Hi Shay,
Officially, there is no CDISC standard for Pharmacogenomics domains. CDISC PGx implementation guide was published in 2015 as "Provisional". This means that this document includes many new variables and special domains which are not supported by CDISC SDTM Model.
The intention was to include these new variables and domains in the next release of SDTM Model. After that CDISC PGx IG would be promoted to official CDISC standard. Until then a "Provisional" version is still a draft version with many expected changes. The CDISC team was planning to add new PGx variables into SDTM Model but then pulled them back because it was decided that they were not well-defined.
To be CDISC compliant, if you want to use new PGx variables you should add them as SUPPQUAL variables (note today there is no CDISC-compliant solution for use of RELSPEC dataset). However, we do not think that this is a good implementation in terms of data usability.
Our advice is to contact FDA eData team and ask them and the reviewers assigned to your application.

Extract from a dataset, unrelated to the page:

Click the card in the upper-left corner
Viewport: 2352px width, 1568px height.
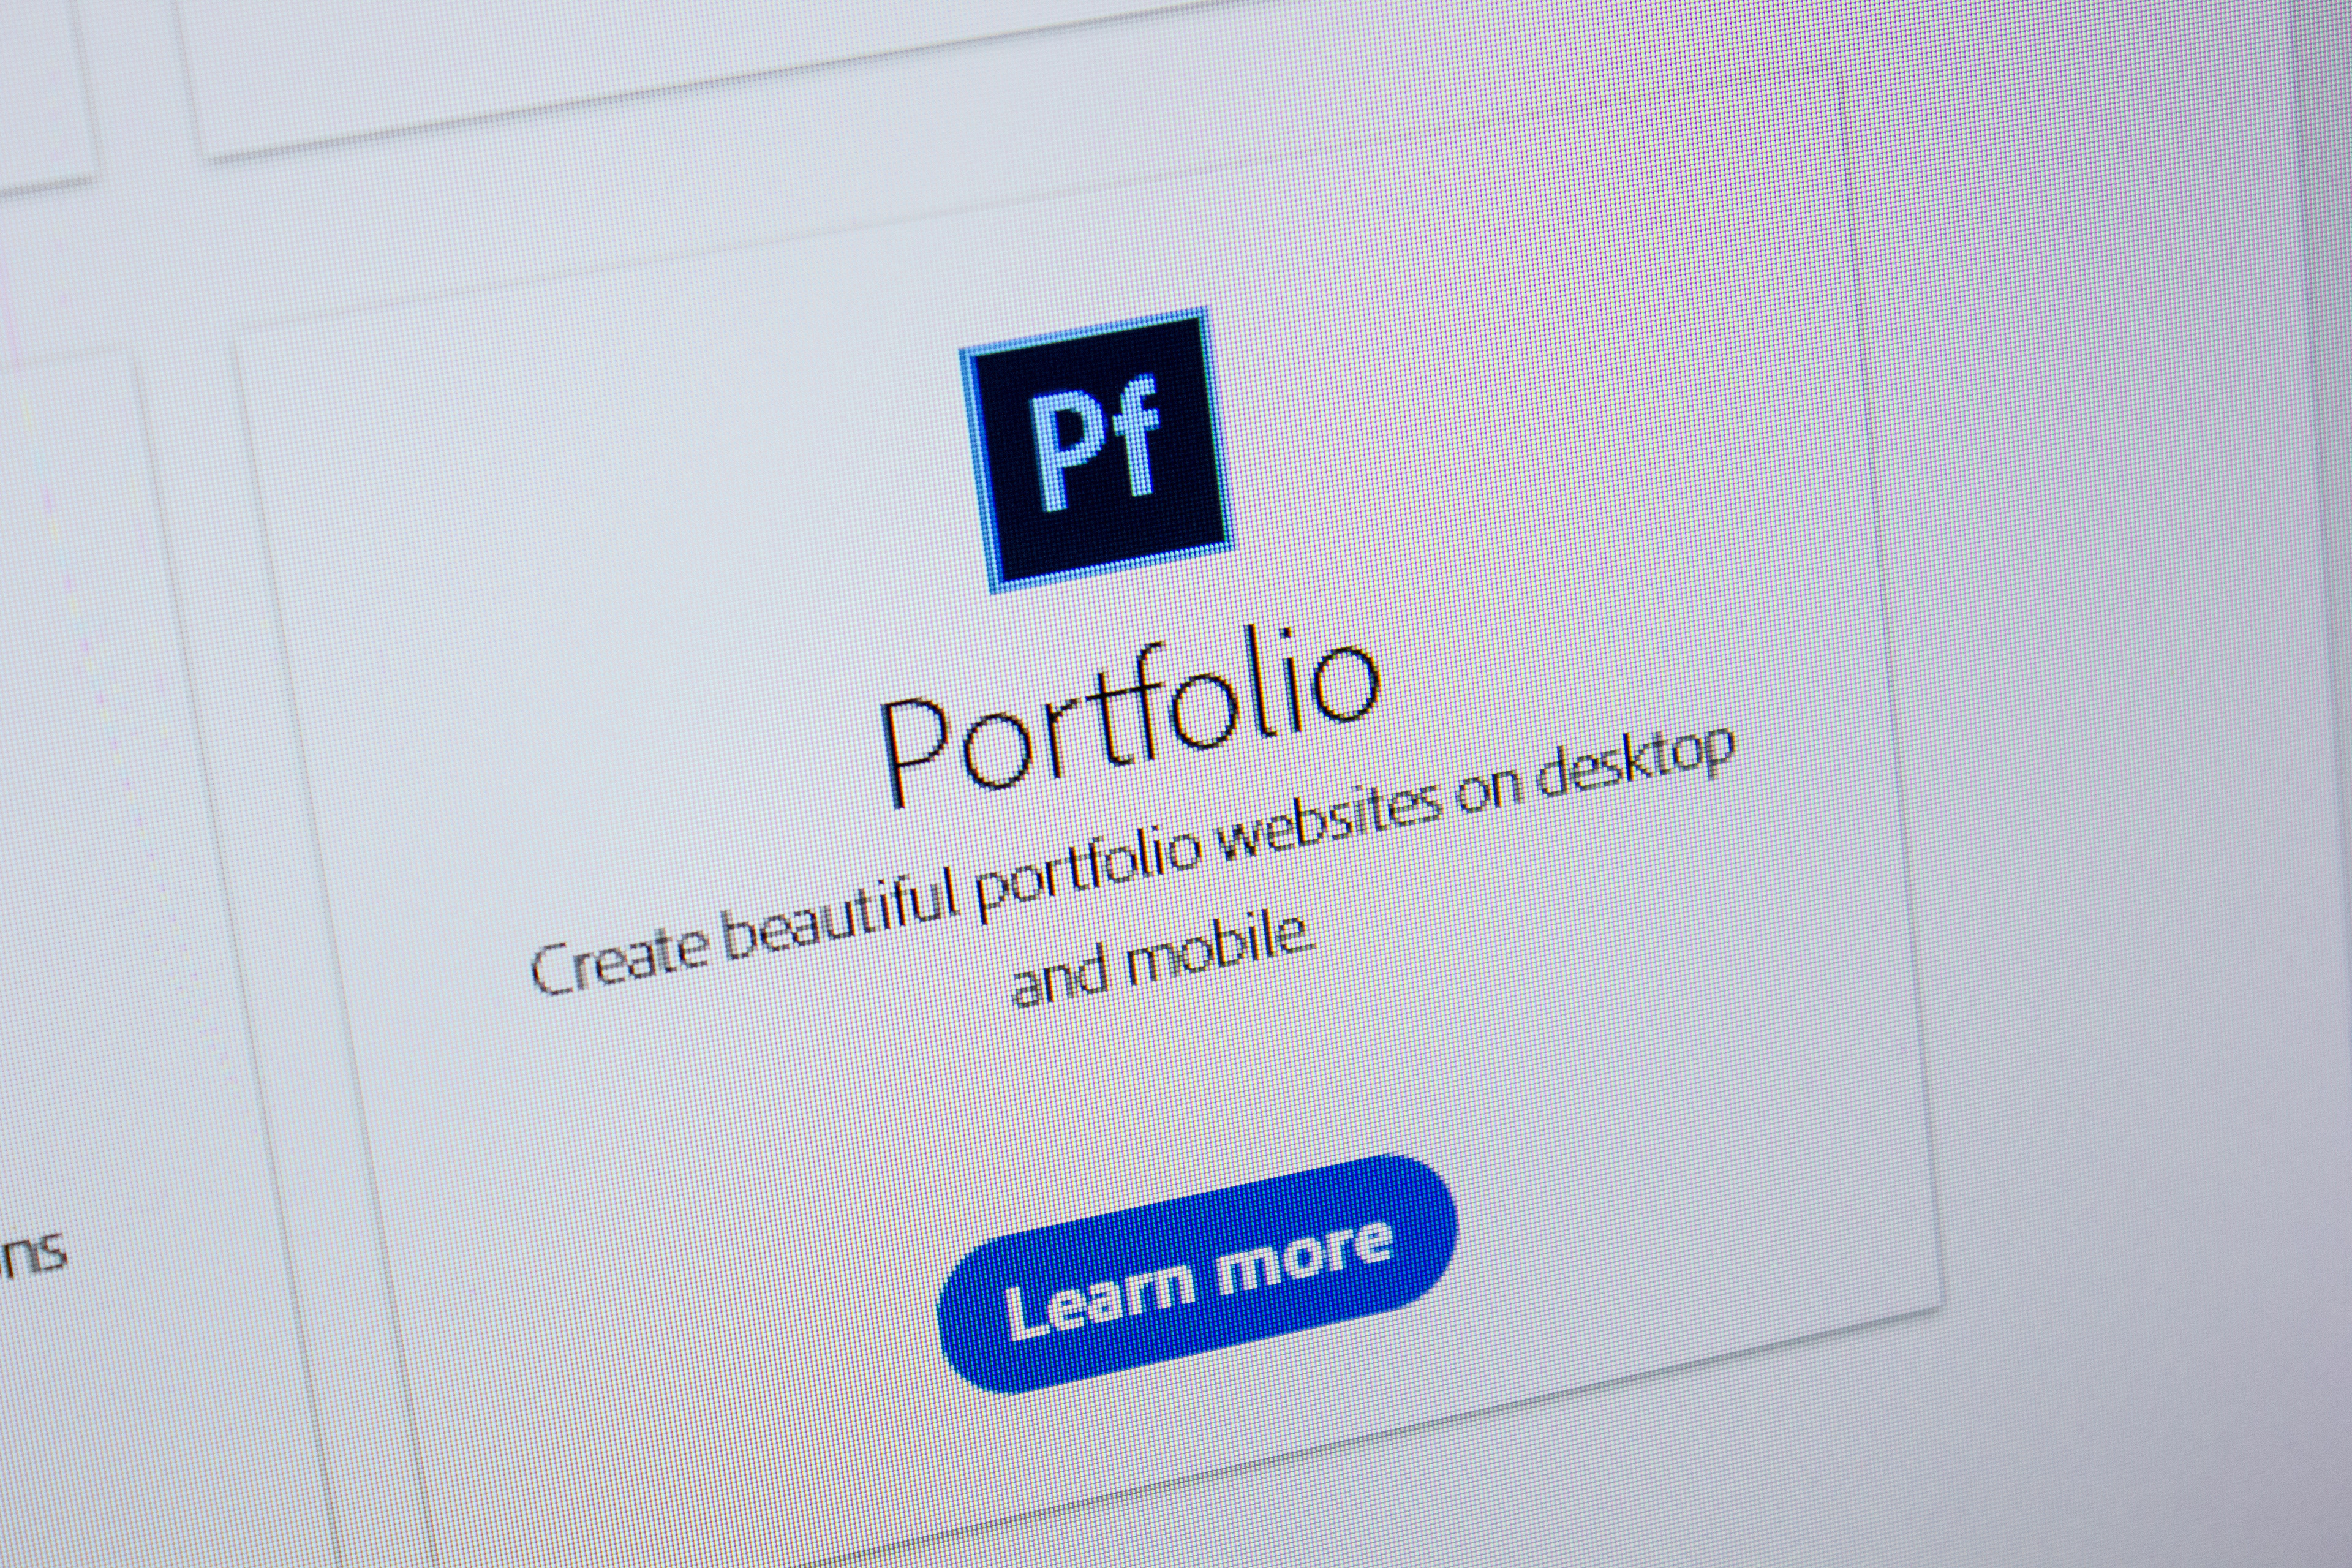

Note that eData team email may be different depends on FDA Division you are filing to. E.g., edata@fda.hhs.gov or cder-edata@fda.hhs.gov See more details on https://www.fda.gov/industry/fda-resources-data-standards/study-data-standards-resources
Kind Regards,
Sergiy
We have recently mapped Pharmacogenomic data to PF domain, when validating the data we get error SD0058: Variable appears in dataset, but is not in SDTM model, although, the variables PFGENTYP and PFGENRI are part of PF according to CDISC implementation guide for Pharmacogenomics and Pharmacogenetics.